The subnet size should be configurable. Most servers only need 1 address, but 256 addresses would be useful for SSL without SNI (server name indication). Also, multiple subnets should be allowed. You should be able to move those subnets to different hosts within a data center.
With another VPS company, I setup OpenVPN to tunnel only IPv6 traffic through a IPv4 only ISP to that virtual server. OpenVPN requires two subnets, and they were able to route a second subnet of my requested size (/64) to the existing eth0.
No doubt that we need more than one address.. But a /64 address (18,446,744,073,709,551,616 IPs) would be a waste.
I would prefer a /120 address (256 IPs) would be assigned to my account.
I think people here are greatly understating how vast the IPv6 space is.

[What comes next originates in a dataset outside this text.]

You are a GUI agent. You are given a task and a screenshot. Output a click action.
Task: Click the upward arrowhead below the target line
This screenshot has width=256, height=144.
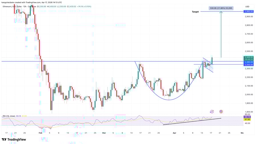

The main advantage of IPv6 over IPv4 is its larger address space. The length of an IPv6 address is 128 bits, compared with 32 bits in IPv4. The address space therefore has 2^128 or approximately 3.4×1038 addresses. This would be about 40,000 addresses for every atom on the surface of the earth and almost four /64s per square centimeter of the planet.
Even with DigitalOcean's recent growth, I believe handing out a very large block per customer would not terribly affect the global availability of the IP space.
The current implementation is rather limiting, even though it is definitely a step in the right direction. Thanks for that by the way.
Your perception of CIDR notation is completely backwards.
Craig McQueen commented
I'd like to have a separate /64 subnet routed to the droplet's IPv6 address, so I can use it for OpenVPN. The most straight-forward way to configure OpenVPN to use IPv6 is to have a routable /64 subnet that it can use for clients.
For details see: https://community.openvpn.net/openvpn/wiki/IPv6
Please please please give every customer their own /64 subnet routable to all droplets in one DC. That's the only thing that makes sense.
As for utilisation - build it, and they will come! Waiting for IPv6 utilisation to go up before starting to support IPv6 is the self-defeating silly game that everyone has been playing for 10 years.
Sergey Shepelev commented
Please, do not do this.
One address is required.
Some people could use /10 -- that's about 1000 addresses!
Anything above that is clearly a reason to negotiate with network provider. And why would they (DO) deny, please, have your /20 -- one million addresses. Can you even imagine how to use 10e6 addresses?
People demanding /64 before they *need* /6 are befuddled with new possibilities.
I think you might be misinformed on the size of the v6 address space. Currently, 2000::/3 is allocated for usage. That means we have of 4,611,686,018,427,387,904 /64s to allocate before we need to allocate from 4000::/3. Or even better, giving out /56s to your users, cause heaven forbid they want to have more than one subnet, 9,007,199,254,740,992 /56s to allocate before we need 4000::/3.
To look at that number a little differently. The IPv4 internet is 2^32 or 4.3 Billion IPs (a lot less when you take out all of the reserved stuff) There are 2,097,152 complete IPv4 internets work of /56s in the 2000::/3 allocation. We have 5.5 more /3s to go after that.
Our initial roll-out of IPv6 is with a single IP so that we can asses network utilization. We also wanted to collect feedback from customers on use cases for such large IPv6 allocations, certainly it is the industry standard but it also seems eerily reminiscent of what happened with IPv4 with large initial blocks given out to everyone without any clear indicators of why so many were needed.